REQUEST. Rewrite the records as a numbered list, leaving out blank lines, covering everything from the line containing "Given: Focus the Seleccionar fechas input" down to the line containing "Switch to the KANBAN", with both of those lines included.
┄┄┄┄┄┄┄┄┄┄┄┄┄┄┄┄┄┄┄┄
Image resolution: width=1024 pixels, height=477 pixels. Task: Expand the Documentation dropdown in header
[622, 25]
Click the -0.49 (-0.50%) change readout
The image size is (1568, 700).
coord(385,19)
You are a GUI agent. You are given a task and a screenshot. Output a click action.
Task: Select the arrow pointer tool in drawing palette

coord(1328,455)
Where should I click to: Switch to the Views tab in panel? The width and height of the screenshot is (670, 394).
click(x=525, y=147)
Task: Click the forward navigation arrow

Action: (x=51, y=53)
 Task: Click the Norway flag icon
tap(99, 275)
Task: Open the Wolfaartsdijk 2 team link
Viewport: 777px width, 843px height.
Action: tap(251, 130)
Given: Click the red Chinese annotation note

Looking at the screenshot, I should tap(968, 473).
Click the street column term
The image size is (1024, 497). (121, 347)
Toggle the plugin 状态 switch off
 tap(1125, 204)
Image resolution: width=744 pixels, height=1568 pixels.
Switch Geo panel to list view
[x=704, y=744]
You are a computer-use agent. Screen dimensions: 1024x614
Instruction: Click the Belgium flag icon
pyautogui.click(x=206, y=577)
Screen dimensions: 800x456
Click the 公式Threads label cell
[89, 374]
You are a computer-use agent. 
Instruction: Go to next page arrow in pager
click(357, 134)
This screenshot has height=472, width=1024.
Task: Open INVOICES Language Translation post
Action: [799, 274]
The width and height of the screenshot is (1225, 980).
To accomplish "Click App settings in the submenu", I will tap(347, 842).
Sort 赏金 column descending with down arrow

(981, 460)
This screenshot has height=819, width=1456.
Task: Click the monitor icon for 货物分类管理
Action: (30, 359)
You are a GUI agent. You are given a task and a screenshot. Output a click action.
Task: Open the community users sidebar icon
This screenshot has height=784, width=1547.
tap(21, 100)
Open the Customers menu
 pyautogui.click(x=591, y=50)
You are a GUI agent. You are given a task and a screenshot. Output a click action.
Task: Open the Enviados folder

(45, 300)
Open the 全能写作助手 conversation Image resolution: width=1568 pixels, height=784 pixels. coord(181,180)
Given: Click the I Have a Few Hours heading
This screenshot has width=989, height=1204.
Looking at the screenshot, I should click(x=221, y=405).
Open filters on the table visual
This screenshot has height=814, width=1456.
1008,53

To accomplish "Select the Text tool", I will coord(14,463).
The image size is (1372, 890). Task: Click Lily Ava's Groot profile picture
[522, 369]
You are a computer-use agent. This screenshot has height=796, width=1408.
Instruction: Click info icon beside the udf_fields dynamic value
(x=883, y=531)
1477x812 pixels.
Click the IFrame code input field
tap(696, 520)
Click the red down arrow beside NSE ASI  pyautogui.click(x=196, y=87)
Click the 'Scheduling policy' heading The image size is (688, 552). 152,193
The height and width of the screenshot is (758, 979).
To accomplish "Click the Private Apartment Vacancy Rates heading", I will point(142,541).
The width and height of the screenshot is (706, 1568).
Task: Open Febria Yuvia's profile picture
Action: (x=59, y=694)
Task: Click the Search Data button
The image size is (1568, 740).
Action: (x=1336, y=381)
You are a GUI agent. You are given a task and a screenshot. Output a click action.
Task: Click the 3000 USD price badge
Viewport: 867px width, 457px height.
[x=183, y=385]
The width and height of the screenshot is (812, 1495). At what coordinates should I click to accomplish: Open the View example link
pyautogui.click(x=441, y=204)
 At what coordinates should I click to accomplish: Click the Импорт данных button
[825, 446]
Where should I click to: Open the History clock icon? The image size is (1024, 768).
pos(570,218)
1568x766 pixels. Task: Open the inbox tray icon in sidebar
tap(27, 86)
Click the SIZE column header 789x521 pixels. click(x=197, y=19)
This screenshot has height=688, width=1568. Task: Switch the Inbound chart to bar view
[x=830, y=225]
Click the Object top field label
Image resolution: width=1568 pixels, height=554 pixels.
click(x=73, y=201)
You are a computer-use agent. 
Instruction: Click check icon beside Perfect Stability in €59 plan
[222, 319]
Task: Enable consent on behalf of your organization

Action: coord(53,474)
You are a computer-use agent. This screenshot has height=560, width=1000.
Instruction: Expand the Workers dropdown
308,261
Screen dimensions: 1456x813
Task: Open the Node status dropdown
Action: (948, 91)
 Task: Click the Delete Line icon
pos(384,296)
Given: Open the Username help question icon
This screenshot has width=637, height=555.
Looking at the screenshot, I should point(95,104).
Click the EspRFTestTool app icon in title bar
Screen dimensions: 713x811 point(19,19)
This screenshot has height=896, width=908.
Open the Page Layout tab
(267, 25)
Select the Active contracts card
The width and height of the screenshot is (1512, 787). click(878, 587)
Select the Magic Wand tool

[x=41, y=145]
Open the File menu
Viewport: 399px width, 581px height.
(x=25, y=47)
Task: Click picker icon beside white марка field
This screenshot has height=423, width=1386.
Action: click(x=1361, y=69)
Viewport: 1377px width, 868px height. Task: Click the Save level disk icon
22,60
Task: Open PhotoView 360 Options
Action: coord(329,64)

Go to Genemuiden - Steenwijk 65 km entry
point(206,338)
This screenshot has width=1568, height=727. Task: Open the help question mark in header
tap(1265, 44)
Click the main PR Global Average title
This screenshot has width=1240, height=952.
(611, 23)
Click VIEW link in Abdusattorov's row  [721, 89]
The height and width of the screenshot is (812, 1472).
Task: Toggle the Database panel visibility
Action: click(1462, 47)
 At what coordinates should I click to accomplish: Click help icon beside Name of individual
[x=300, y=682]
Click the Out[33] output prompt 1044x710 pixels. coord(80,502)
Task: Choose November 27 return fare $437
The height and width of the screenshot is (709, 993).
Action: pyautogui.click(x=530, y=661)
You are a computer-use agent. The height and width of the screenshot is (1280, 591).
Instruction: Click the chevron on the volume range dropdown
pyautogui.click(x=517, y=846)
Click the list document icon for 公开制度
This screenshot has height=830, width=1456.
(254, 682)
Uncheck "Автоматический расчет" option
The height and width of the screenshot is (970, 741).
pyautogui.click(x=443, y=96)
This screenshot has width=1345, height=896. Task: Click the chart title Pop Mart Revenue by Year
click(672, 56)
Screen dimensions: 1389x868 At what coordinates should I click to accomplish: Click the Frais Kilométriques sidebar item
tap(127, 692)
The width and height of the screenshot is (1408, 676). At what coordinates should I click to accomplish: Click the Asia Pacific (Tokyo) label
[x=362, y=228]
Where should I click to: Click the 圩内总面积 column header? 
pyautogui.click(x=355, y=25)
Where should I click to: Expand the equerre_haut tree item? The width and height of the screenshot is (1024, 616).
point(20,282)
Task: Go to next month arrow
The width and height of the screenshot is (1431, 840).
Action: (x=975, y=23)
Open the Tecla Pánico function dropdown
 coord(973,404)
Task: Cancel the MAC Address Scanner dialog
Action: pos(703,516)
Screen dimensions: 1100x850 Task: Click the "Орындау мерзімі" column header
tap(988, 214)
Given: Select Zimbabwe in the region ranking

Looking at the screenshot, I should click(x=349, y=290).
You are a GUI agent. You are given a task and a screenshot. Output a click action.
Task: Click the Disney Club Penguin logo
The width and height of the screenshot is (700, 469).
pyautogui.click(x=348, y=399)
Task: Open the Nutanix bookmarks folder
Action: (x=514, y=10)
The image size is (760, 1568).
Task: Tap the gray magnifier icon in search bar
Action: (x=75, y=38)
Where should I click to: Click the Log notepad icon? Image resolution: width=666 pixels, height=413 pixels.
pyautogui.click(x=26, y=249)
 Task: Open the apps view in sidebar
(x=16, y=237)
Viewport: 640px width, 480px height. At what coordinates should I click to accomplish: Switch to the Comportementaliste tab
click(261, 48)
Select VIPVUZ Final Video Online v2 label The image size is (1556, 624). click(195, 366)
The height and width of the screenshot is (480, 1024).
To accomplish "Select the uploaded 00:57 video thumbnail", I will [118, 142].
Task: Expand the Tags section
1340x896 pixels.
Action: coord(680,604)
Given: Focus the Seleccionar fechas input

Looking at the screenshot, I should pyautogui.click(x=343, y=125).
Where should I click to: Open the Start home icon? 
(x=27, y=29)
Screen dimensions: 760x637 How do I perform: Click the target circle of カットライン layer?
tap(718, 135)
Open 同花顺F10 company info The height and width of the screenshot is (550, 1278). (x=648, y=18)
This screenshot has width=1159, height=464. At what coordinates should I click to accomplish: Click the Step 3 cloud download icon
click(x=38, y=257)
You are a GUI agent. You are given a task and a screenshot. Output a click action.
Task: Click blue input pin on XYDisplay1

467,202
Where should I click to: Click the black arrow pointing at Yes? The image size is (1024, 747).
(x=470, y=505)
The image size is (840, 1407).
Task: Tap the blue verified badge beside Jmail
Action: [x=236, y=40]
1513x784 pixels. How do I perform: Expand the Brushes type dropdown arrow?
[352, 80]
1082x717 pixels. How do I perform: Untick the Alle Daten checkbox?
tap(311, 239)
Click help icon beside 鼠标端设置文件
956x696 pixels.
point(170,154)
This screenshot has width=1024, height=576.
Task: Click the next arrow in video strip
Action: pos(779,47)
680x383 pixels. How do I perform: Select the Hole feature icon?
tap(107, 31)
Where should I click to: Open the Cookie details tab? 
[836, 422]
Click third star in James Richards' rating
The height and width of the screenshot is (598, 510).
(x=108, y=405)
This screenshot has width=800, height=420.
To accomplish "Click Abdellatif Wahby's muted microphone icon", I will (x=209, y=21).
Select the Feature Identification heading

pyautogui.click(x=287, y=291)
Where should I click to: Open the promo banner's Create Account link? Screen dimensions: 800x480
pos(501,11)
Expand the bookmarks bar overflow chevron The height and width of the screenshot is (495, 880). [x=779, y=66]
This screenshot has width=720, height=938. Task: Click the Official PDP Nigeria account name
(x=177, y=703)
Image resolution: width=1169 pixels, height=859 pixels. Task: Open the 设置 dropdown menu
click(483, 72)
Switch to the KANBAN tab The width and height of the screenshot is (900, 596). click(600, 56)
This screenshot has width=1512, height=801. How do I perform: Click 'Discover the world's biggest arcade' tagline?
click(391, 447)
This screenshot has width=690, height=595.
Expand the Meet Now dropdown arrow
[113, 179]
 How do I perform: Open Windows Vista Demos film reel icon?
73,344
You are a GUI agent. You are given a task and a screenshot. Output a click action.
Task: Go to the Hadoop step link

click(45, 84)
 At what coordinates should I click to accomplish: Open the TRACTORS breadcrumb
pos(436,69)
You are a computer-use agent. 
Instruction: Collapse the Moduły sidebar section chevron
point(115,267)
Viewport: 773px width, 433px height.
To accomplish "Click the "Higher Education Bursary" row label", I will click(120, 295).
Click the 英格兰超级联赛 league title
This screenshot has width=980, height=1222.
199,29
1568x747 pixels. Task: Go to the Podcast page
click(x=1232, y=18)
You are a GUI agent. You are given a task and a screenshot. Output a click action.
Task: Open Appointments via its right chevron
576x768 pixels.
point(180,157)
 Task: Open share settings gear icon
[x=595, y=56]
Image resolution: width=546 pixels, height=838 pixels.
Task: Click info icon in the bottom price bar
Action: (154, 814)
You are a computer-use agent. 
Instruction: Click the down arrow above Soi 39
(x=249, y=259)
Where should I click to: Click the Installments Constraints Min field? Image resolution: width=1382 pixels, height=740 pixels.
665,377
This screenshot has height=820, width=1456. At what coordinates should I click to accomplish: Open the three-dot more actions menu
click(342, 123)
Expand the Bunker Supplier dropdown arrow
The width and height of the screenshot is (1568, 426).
┄┄┄┄┄┄┄┄┄┄┄┄┄┄┄┄┄┄┄┄
RESULT OF THE EXERCISE.
1. Given: Focus the Seleccionar fechas input
2. Looking at the screenshot, I should pyautogui.click(x=343, y=125).
3. Where should I click to: Open the Start home icon? 
4. (x=27, y=29)
5. Screen dimensions: 760x637 How do I perform: Click the target circle of カットライン layer?
6. tap(718, 135)
7. Open 同花顺F10 company info The height and width of the screenshot is (550, 1278). (x=648, y=18)
8. This screenshot has width=1159, height=464. At what coordinates should I click to accomplish: Click the Step 3 cloud download icon
9. click(x=38, y=257)
10. You are a GUI agent. You are given a task and a screenshot. Output a click action.
11. Task: Click blue input pin on XYDisplay1
12. 467,202
13. Where should I click to: Click the black arrow pointing at Yes? The image size is (1024, 747).
14. (x=470, y=505)
15. The image size is (840, 1407).
16. Task: Tap the blue verified badge beside Jmail
17. Action: [x=236, y=40]
18. 1513x784 pixels. How do I perform: Expand the Brushes type dropdown arrow?
19. [352, 80]
20. 1082x717 pixels. How do I perform: Untick the Alle Daten checkbox?
21. tap(311, 239)
22. Click help icon beside 鼠标端设置文件
23. 956x696 pixels.
24. point(170,154)
25. This screenshot has width=1024, height=576.
26. Task: Click the next arrow in video strip
27. Action: pos(779,47)
28. 680x383 pixels. How do I perform: Select the Hole feature icon?
29. tap(107, 31)
30. Where should I click to: Open the Cookie details tab? 
31. [836, 422]
32. Click third star in James Richards' rating
33. The height and width of the screenshot is (598, 510).
34. (x=108, y=405)
35. This screenshot has width=800, height=420.
36. To accomplish "Click Abdellatif Wahby's muted microphone icon", I will (x=209, y=21).
37. Select the Feature Identification heading
38. pyautogui.click(x=287, y=291)
39. Where should I click to: Open the promo banner's Create Account link? Screen dimensions: 800x480
40. pos(501,11)
41. Expand the bookmarks bar overflow chevron The height and width of the screenshot is (495, 880). [x=779, y=66]
42. This screenshot has width=720, height=938. Task: Click the Official PDP Nigeria account name
43. (x=177, y=703)
44. Image resolution: width=1169 pixels, height=859 pixels. Task: Open the 设置 dropdown menu
45. click(483, 72)
46. Switch to the KANBAN tab The width and height of the screenshot is (900, 596). click(600, 56)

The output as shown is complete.